Saved data entries:
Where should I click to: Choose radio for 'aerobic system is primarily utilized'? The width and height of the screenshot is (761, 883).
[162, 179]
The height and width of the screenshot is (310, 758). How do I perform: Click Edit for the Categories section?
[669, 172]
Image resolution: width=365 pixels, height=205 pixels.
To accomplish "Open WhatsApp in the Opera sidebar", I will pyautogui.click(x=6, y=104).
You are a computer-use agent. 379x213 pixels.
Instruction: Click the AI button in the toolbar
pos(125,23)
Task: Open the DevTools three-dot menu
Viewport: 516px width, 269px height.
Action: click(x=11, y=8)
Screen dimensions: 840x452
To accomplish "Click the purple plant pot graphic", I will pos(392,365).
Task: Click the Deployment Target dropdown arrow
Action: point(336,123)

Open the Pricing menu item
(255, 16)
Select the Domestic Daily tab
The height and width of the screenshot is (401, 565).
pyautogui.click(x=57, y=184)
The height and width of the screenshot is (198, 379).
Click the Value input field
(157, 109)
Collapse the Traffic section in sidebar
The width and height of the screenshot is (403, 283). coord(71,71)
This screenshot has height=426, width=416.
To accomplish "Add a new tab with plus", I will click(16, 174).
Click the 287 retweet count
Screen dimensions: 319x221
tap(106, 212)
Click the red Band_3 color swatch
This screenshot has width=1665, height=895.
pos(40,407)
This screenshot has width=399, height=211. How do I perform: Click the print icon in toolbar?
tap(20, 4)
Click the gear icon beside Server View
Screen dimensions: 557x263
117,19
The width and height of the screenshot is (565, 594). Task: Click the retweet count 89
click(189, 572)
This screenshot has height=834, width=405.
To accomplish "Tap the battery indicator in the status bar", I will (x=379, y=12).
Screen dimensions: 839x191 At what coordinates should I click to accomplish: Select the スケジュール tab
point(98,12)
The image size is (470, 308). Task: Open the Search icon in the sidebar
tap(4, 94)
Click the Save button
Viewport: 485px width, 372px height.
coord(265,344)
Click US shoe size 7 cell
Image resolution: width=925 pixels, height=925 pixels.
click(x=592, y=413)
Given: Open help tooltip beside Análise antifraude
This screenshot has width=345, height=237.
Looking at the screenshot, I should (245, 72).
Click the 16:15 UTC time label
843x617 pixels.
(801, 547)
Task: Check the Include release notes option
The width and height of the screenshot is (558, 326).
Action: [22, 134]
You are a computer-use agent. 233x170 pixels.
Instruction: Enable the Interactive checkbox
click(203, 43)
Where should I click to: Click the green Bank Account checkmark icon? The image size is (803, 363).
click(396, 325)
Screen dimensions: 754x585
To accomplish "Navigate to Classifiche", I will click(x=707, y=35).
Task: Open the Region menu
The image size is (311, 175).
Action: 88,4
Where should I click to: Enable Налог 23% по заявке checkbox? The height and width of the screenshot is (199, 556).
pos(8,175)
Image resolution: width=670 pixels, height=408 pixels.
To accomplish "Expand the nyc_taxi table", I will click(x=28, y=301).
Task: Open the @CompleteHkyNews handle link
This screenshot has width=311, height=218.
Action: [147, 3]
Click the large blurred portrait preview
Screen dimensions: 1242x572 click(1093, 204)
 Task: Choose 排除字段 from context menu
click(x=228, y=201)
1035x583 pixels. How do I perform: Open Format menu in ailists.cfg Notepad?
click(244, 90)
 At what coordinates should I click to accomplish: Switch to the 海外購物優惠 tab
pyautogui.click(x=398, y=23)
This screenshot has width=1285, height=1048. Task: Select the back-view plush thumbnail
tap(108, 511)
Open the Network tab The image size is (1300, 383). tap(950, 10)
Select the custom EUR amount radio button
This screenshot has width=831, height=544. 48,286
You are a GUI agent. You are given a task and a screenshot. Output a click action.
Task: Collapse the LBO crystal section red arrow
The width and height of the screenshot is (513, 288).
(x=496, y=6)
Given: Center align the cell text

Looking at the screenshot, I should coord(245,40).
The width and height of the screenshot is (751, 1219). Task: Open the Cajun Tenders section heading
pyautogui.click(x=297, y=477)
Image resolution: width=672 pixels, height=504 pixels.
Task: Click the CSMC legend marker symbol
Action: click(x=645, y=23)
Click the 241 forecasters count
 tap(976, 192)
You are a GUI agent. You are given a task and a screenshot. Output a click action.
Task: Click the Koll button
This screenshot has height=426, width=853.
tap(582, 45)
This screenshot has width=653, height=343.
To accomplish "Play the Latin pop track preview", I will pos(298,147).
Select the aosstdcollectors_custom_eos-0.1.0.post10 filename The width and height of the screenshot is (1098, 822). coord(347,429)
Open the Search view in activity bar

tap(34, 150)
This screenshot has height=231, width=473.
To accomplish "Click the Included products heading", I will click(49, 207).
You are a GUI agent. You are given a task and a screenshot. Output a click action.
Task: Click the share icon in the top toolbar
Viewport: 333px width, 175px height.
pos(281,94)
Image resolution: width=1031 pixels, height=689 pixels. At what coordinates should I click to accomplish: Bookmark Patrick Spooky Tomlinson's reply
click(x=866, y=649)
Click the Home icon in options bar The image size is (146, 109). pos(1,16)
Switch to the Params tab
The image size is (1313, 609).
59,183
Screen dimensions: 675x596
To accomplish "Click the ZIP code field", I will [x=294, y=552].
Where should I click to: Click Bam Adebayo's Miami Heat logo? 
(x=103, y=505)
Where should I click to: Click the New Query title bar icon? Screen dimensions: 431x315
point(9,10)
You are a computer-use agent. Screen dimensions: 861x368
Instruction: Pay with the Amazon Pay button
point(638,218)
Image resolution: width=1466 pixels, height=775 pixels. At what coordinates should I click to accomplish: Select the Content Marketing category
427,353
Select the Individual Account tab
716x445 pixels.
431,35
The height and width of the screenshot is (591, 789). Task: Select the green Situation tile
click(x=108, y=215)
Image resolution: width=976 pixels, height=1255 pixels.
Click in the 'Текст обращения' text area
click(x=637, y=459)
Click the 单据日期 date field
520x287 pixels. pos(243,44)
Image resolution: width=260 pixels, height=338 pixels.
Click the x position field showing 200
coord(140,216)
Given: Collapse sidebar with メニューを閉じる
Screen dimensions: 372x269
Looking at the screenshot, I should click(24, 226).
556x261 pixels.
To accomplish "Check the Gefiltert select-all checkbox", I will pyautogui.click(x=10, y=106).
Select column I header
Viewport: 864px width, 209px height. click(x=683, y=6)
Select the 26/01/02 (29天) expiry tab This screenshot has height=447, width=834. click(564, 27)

- _ACTIVITY_
Quote each line of the data above exactly as written.

- _ANSWER SPACE_
Where should I click to: Choose radio for 'aerobic system is primarily utilized'? The width and height of the screenshot is (761, 883).
[162, 179]
The height and width of the screenshot is (310, 758). How do I perform: Click Edit for the Categories section?
[669, 172]
Image resolution: width=365 pixels, height=205 pixels.
To accomplish "Open WhatsApp in the Opera sidebar", I will pyautogui.click(x=6, y=104).
You are a computer-use agent. 379x213 pixels.
Instruction: Click the AI button in the toolbar
pos(125,23)
Task: Open the DevTools three-dot menu
Viewport: 516px width, 269px height.
Action: click(x=11, y=8)
Screen dimensions: 840x452
To accomplish "Click the purple plant pot graphic", I will pos(392,365).
Task: Click the Deployment Target dropdown arrow
Action: point(336,123)

Open the Pricing menu item
(255, 16)
Select the Domestic Daily tab
The height and width of the screenshot is (401, 565).
pyautogui.click(x=57, y=184)
The height and width of the screenshot is (198, 379).
Click the Value input field
(157, 109)
Collapse the Traffic section in sidebar
The width and height of the screenshot is (403, 283). coord(71,71)
This screenshot has height=426, width=416.
To accomplish "Add a new tab with plus", I will click(16, 174).
Click the 287 retweet count
Screen dimensions: 319x221
tap(106, 212)
Click the red Band_3 color swatch
This screenshot has width=1665, height=895.
pos(40,407)
This screenshot has width=399, height=211. How do I perform: Click the print icon in toolbar?
tap(20, 4)
Click the gear icon beside Server View
Screen dimensions: 557x263
117,19
The width and height of the screenshot is (565, 594). Task: Click the retweet count 89
click(189, 572)
This screenshot has height=834, width=405.
To accomplish "Tap the battery indicator in the status bar", I will (x=379, y=12).
Screen dimensions: 839x191 At what coordinates should I click to accomplish: Select the スケジュール tab
point(98,12)
The image size is (470, 308). Task: Open the Search icon in the sidebar
tap(4, 94)
Click the Save button
Viewport: 485px width, 372px height.
coord(265,344)
Click US shoe size 7 cell
Image resolution: width=925 pixels, height=925 pixels.
click(x=592, y=413)
Given: Open help tooltip beside Análise antifraude
This screenshot has width=345, height=237.
Looking at the screenshot, I should (245, 72).
Click the 16:15 UTC time label
843x617 pixels.
(801, 547)
Task: Check the Include release notes option
The width and height of the screenshot is (558, 326).
Action: [22, 134]
You are a computer-use agent. 233x170 pixels.
Instruction: Enable the Interactive checkbox
click(203, 43)
Where should I click to: Click the green Bank Account checkmark icon? The image size is (803, 363).
click(396, 325)
Screen dimensions: 754x585
To accomplish "Navigate to Classifiche", I will click(x=707, y=35).
Task: Open the Region menu
The image size is (311, 175).
Action: 88,4
Where should I click to: Enable Налог 23% по заявке checkbox? The height and width of the screenshot is (199, 556).
pos(8,175)
Image resolution: width=670 pixels, height=408 pixels.
To accomplish "Expand the nyc_taxi table", I will click(x=28, y=301).
Task: Open the @CompleteHkyNews handle link
This screenshot has width=311, height=218.
Action: [147, 3]
Click the large blurred portrait preview
Screen dimensions: 1242x572 click(1093, 204)
 Task: Choose 排除字段 from context menu
click(x=228, y=201)
1035x583 pixels. How do I perform: Open Format menu in ailists.cfg Notepad?
click(244, 90)
 At what coordinates should I click to accomplish: Switch to the 海外購物優惠 tab
pyautogui.click(x=398, y=23)
This screenshot has width=1285, height=1048. Task: Select the back-view plush thumbnail
tap(108, 511)
Open the Network tab The image size is (1300, 383). tap(950, 10)
Select the custom EUR amount radio button
This screenshot has width=831, height=544. 48,286
You are a GUI agent. You are given a task and a screenshot. Output a click action.
Task: Collapse the LBO crystal section red arrow
The width and height of the screenshot is (513, 288).
(x=496, y=6)
Given: Center align the cell text

Looking at the screenshot, I should coord(245,40).
The width and height of the screenshot is (751, 1219). Task: Open the Cajun Tenders section heading
pyautogui.click(x=297, y=477)
Image resolution: width=672 pixels, height=504 pixels.
Task: Click the CSMC legend marker symbol
Action: click(x=645, y=23)
Click the 241 forecasters count
 tap(976, 192)
You are a GUI agent. You are given a task and a screenshot. Output a click action.
Task: Click the Koll button
This screenshot has height=426, width=853.
tap(582, 45)
This screenshot has width=653, height=343.
To accomplish "Play the Latin pop track preview", I will pos(298,147).
Select the aosstdcollectors_custom_eos-0.1.0.post10 filename The width and height of the screenshot is (1098, 822). coord(347,429)
Open the Search view in activity bar

tap(34, 150)
This screenshot has height=231, width=473.
To accomplish "Click the Included products heading", I will click(49, 207).
You are a GUI agent. You are given a task and a screenshot. Output a click action.
Task: Click the share icon in the top toolbar
Viewport: 333px width, 175px height.
pos(281,94)
Image resolution: width=1031 pixels, height=689 pixels. At what coordinates should I click to accomplish: Bookmark Patrick Spooky Tomlinson's reply
click(x=866, y=649)
Click the Home icon in options bar The image size is (146, 109). pos(1,16)
Switch to the Params tab
The image size is (1313, 609).
59,183
Screen dimensions: 675x596
To accomplish "Click the ZIP code field", I will [x=294, y=552].
Where should I click to: Click Bam Adebayo's Miami Heat logo? 
(x=103, y=505)
Where should I click to: Click the New Query title bar icon? Screen dimensions: 431x315
point(9,10)
You are a computer-use agent. Screen dimensions: 861x368
Instruction: Pay with the Amazon Pay button
point(638,218)
Image resolution: width=1466 pixels, height=775 pixels. At what coordinates should I click to accomplish: Select the Content Marketing category
427,353
Select the Individual Account tab
716x445 pixels.
431,35
The height and width of the screenshot is (591, 789). Task: Select the green Situation tile
click(x=108, y=215)
Image resolution: width=976 pixels, height=1255 pixels.
Click in the 'Текст обращения' text area
click(x=637, y=459)
Click the 单据日期 date field
520x287 pixels. pos(243,44)
Image resolution: width=260 pixels, height=338 pixels.
Click the x position field showing 200
coord(140,216)
Given: Collapse sidebar with メニューを閉じる
Screen dimensions: 372x269
Looking at the screenshot, I should click(24, 226).
556x261 pixels.
To accomplish "Check the Gefiltert select-all checkbox", I will pyautogui.click(x=10, y=106).
Select column I header
Viewport: 864px width, 209px height. click(x=683, y=6)
Select the 26/01/02 (29天) expiry tab This screenshot has height=447, width=834. click(564, 27)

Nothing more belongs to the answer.